* **WORK ITEM**
Your task is to copy all of the entries exactly as they are given.

* **DATA EXCERPTS**

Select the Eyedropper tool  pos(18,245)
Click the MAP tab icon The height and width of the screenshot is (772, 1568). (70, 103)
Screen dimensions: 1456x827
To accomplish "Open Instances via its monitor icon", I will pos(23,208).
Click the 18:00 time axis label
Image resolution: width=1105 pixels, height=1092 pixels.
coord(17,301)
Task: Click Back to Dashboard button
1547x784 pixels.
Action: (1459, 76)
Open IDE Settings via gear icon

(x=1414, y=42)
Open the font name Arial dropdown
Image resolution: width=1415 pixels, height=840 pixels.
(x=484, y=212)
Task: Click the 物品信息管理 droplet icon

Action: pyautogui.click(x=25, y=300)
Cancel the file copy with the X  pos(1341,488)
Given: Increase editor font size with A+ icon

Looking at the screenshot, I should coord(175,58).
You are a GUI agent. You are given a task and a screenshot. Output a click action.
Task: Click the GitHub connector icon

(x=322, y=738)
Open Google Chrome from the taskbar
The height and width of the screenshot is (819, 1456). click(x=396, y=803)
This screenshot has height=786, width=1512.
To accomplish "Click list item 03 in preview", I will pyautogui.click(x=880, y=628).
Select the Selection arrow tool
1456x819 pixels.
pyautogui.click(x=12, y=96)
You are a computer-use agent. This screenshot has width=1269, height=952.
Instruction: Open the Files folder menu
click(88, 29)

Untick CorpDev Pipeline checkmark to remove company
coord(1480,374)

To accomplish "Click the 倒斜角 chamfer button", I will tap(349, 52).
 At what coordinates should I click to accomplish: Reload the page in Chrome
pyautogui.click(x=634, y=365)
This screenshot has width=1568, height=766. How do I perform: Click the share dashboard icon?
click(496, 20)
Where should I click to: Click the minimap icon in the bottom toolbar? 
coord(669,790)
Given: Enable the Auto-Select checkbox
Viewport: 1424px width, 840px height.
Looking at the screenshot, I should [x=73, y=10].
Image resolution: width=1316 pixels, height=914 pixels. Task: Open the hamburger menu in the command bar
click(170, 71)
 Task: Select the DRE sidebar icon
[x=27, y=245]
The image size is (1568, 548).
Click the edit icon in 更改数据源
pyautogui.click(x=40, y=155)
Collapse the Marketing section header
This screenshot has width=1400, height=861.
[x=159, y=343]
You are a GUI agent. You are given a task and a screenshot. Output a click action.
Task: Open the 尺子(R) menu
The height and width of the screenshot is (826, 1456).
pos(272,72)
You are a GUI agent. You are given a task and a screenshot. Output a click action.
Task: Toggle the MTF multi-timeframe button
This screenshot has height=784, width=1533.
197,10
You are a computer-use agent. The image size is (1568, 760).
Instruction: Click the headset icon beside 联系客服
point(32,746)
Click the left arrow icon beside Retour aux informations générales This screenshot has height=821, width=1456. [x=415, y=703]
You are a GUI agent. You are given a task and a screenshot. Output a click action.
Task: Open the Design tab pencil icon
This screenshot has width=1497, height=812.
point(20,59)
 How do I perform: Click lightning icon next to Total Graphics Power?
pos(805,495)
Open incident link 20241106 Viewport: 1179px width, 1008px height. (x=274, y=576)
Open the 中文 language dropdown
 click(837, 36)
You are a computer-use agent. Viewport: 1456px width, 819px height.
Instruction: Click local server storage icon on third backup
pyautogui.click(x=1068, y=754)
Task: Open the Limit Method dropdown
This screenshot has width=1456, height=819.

* **ANSWER TO THIS PROBLEM**
Select the Eyedropper tool  pos(18,245)
Click the MAP tab icon The height and width of the screenshot is (772, 1568). (70, 103)
Screen dimensions: 1456x827
To accomplish "Open Instances via its monitor icon", I will pos(23,208).
Click the 18:00 time axis label
Image resolution: width=1105 pixels, height=1092 pixels.
coord(17,301)
Task: Click Back to Dashboard button
1547x784 pixels.
Action: (1459, 76)
Open IDE Settings via gear icon

(x=1414, y=42)
Open the font name Arial dropdown
Image resolution: width=1415 pixels, height=840 pixels.
(x=484, y=212)
Task: Click the 物品信息管理 droplet icon

Action: pyautogui.click(x=25, y=300)
Cancel the file copy with the X  pos(1341,488)
Given: Increase editor font size with A+ icon

Looking at the screenshot, I should coord(175,58).
You are a GUI agent. You are given a task and a screenshot. Output a click action.
Task: Click the GitHub connector icon

(x=322, y=738)
Open Google Chrome from the taskbar
The height and width of the screenshot is (819, 1456). click(x=396, y=803)
This screenshot has height=786, width=1512.
To accomplish "Click list item 03 in preview", I will pyautogui.click(x=880, y=628).
Select the Selection arrow tool
1456x819 pixels.
pyautogui.click(x=12, y=96)
You are a computer-use agent. This screenshot has width=1269, height=952.
Instruction: Open the Files folder menu
click(88, 29)

Untick CorpDev Pipeline checkmark to remove company
coord(1480,374)

To accomplish "Click the 倒斜角 chamfer button", I will tap(349, 52).
 At what coordinates should I click to accomplish: Reload the page in Chrome
pyautogui.click(x=634, y=365)
This screenshot has width=1568, height=766. How do I perform: Click the share dashboard icon?
click(496, 20)
Where should I click to: Click the minimap icon in the bottom toolbar? 
coord(669,790)
Given: Enable the Auto-Select checkbox
Viewport: 1424px width, 840px height.
Looking at the screenshot, I should [x=73, y=10].
Image resolution: width=1316 pixels, height=914 pixels. Task: Open the hamburger menu in the command bar
click(170, 71)
 Task: Select the DRE sidebar icon
[x=27, y=245]
The image size is (1568, 548).
Click the edit icon in 更改数据源
pyautogui.click(x=40, y=155)
Collapse the Marketing section header
This screenshot has width=1400, height=861.
[x=159, y=343]
You are a GUI agent. You are given a task and a screenshot. Output a click action.
Task: Open the 尺子(R) menu
The height and width of the screenshot is (826, 1456).
pos(272,72)
You are a GUI agent. You are given a task and a screenshot. Output a click action.
Task: Toggle the MTF multi-timeframe button
This screenshot has height=784, width=1533.
197,10
You are a computer-use agent. The image size is (1568, 760).
Instruction: Click the headset icon beside 联系客服
point(32,746)
Click the left arrow icon beside Retour aux informations générales This screenshot has height=821, width=1456. [x=415, y=703]
You are a GUI agent. You are given a task and a screenshot. Output a click action.
Task: Open the Design tab pencil icon
This screenshot has width=1497, height=812.
point(20,59)
 How do I perform: Click lightning icon next to Total Graphics Power?
pos(805,495)
Open incident link 20241106 Viewport: 1179px width, 1008px height. (x=274, y=576)
Open the 中文 language dropdown
 click(837, 36)
You are a computer-use agent. Viewport: 1456px width, 819px height.
Instruction: Click local server storage icon on third backup
pyautogui.click(x=1068, y=754)
Task: Open the Limit Method dropdown
This screenshot has width=1456, height=819.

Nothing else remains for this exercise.